Conforme a riqueza de MO assim encontramos maior riqueza de gramíneas (Poa, Cynodon, Bromus, Dactylis) associados a outras nitrófilas oportunistas de menor valor pascícola (Erodium, Urtica, Malva, Arum). Em solos eutróficos e em zonas melhor pastoreadas, encontram-se já algumas leguminosas anuais (Trifolium, Medicago, Trigonella e outras).
Os pastos terofíticos, nitrófilos e não nitrófilos, são os mais abundantes no Alentejo. São todos os constituídos por comunidades de herbáceas anuais, com algumas vivazes, sobre solos maioritariamente oligotróficos pouco evoluídos, com muito baixo teor de MO e, consequentemente, com baixa capacidade de retenção de água. Podem estendem-se desde os bioclimas semiáridos (350 L chuva) até aos húmidos (3000 L), segundo Ayanz (3), mas que na região alentejana se ficam pelos bioclimas seco a sub-húmido (450-650 L).
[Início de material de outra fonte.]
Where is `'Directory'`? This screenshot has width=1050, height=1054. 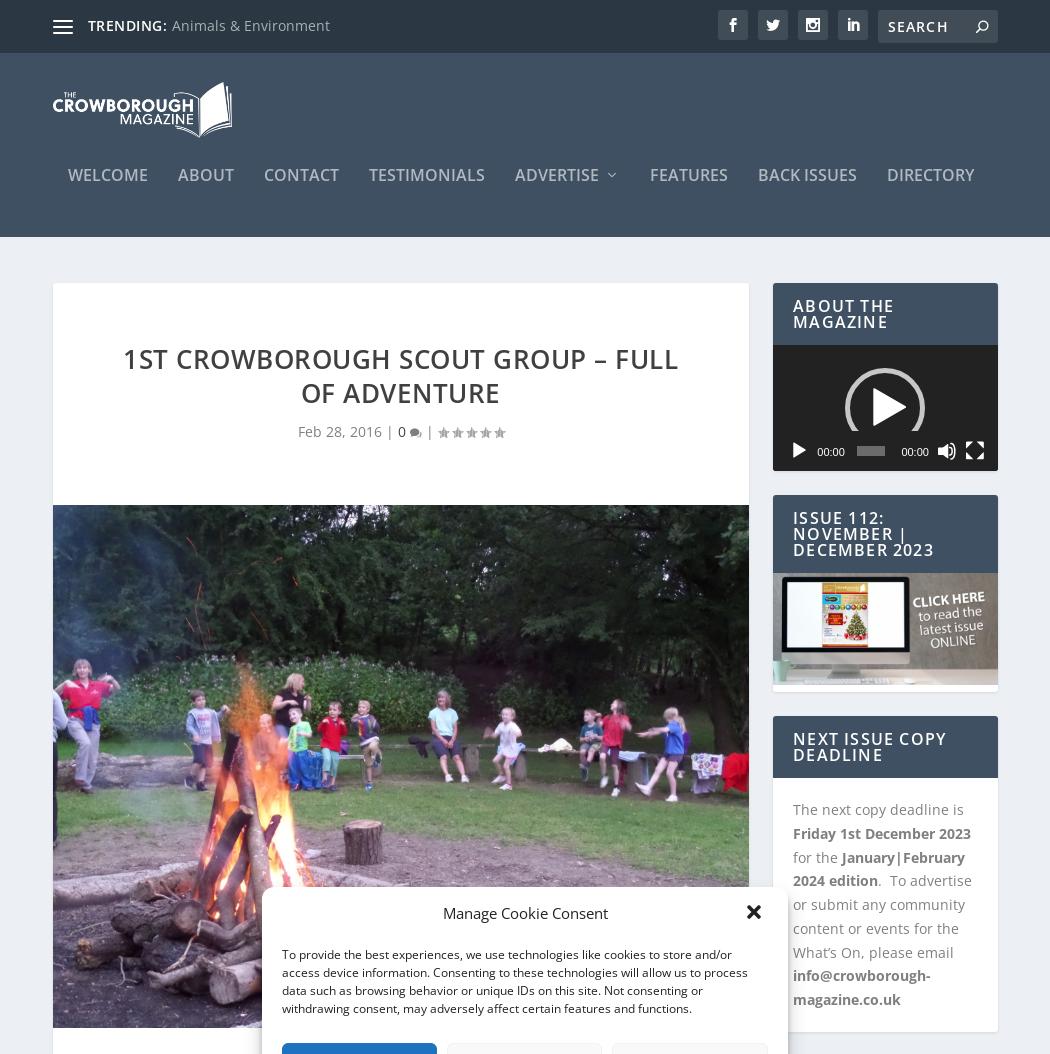
'Directory' is located at coordinates (929, 183).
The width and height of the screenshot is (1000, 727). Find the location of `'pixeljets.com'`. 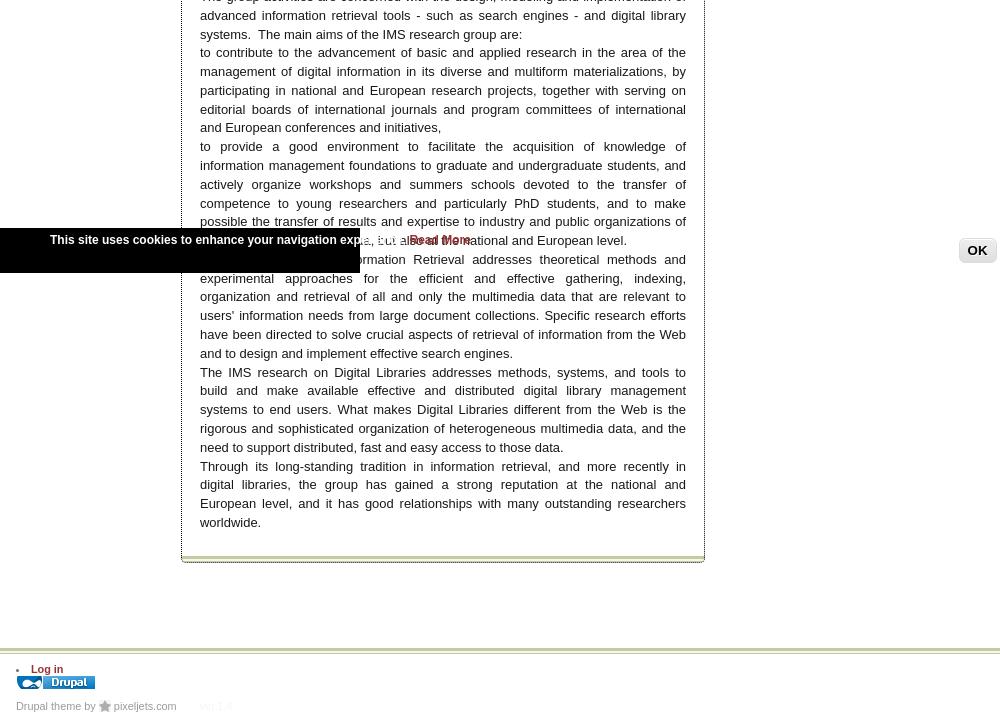

'pixeljets.com' is located at coordinates (144, 703).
Uma das características que mais ressalta nestas comunidades de pastos é serem muito heterogéneas, quer dentro de pequenas áreas quer inter anos. Tal será devido a micro alterações pedológicas e climáticas que aparentemente parecem não existir. Isto levou Malato Beliz a dizer que não se dever aplicar a estas pastagens as noções fitossociológicas de contínuum nem de “gradiente”, mas antes a de discontinuum (30).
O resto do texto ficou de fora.